Right.  I can't wait to write CSS for this.  Are you kidding me??

If you look at the picture of this browser, you can see that the frame of the browser window stays locked in place on the screen, and sure enough - as the screen is tilted, the rendering within the browser is tilted to compensate.

Mozilla Firefox
Image via Wikipedia

Can this really be considered a feature people want or need on their devices?  Here's the bottom line, Firefox:  You're running on a rectangular device, no matter how it's tilted.  There are only two reasonable layouts on a rectangular device:  portrait and landscape.  For everything in the middle, I'm going to go out on a limb here and stipulate that if someone is holding a device at an angle, it's probably because the viewer is at an angle, and thus, wants to turn the device to match their aspect.

Let's also not forget that a screen rendered at non-square angles is going to introduce all sorts of fun graphical artifacts as you re-render at a constantly-changing angle.  Remember that our fonts and graphics are optimized for a rectangular pixel layout, and anything other than square is going to require interpolated rendering of everything on the screen (which, being a mobile device, by the way, is probably of lower resolution than our desktops.  Take a look at this image:

Engadget tilted on screen
Engadget tilted on screen

Ignore, if you're able, the weird optical illusion that makes the rest of your screen now look like it's tilted to the right.  This image, in fact, shows the mobile version of Engadget's home page tilted about fifteen degrees to the left.  Note that while this is certainly still readable, the fonts show significant pixelation -- they're blurry and jagged.

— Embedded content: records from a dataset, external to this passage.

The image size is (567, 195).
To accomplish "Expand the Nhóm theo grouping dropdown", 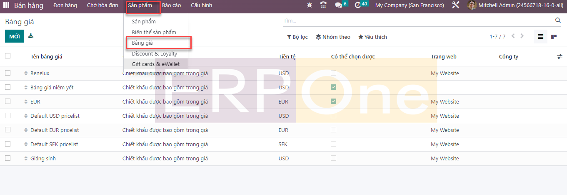I will (x=333, y=37).
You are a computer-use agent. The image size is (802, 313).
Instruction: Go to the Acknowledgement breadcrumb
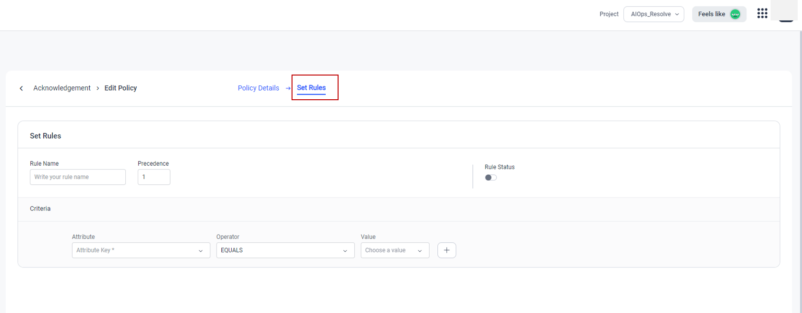point(62,88)
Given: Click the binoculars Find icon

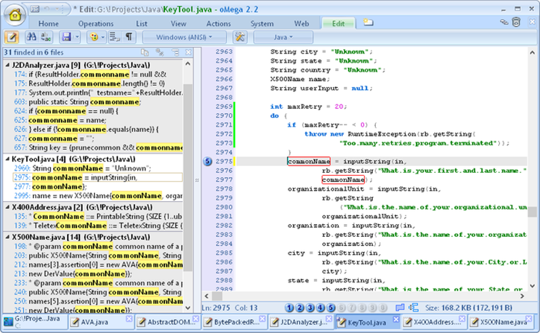Looking at the screenshot, I should (31, 37).
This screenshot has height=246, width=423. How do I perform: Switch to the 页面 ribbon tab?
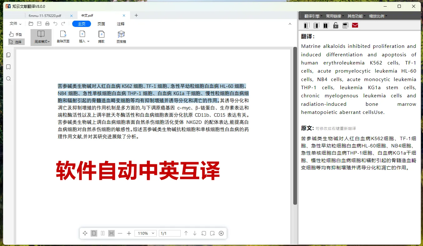[101, 23]
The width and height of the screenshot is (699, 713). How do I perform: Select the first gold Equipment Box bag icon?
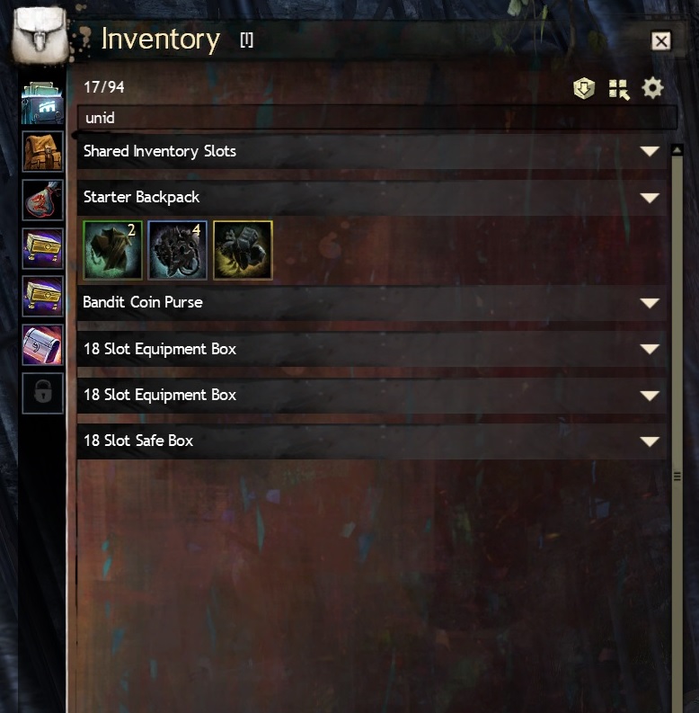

You can also see that the screen is cut off on four corners.  This is because the size of the canvas that will fit perfectly inscribed within the fixed physical screen changes as the angle of tilt changes.  I'm sure there's a geometric formula that can be used to figure this out, and it would be more or less complicated depending on whether you hold the aspect ratio of the canvas constant (which could work right up to the point where you switch from portrait to landscape).  In any event, the size is going to change, and that means that you either change the size of the HTML canvas, reflowing text, images, etc., or you do still more interpolation and rendering to account for the smaller canvas size you're painting.  Either way, I think the user loses.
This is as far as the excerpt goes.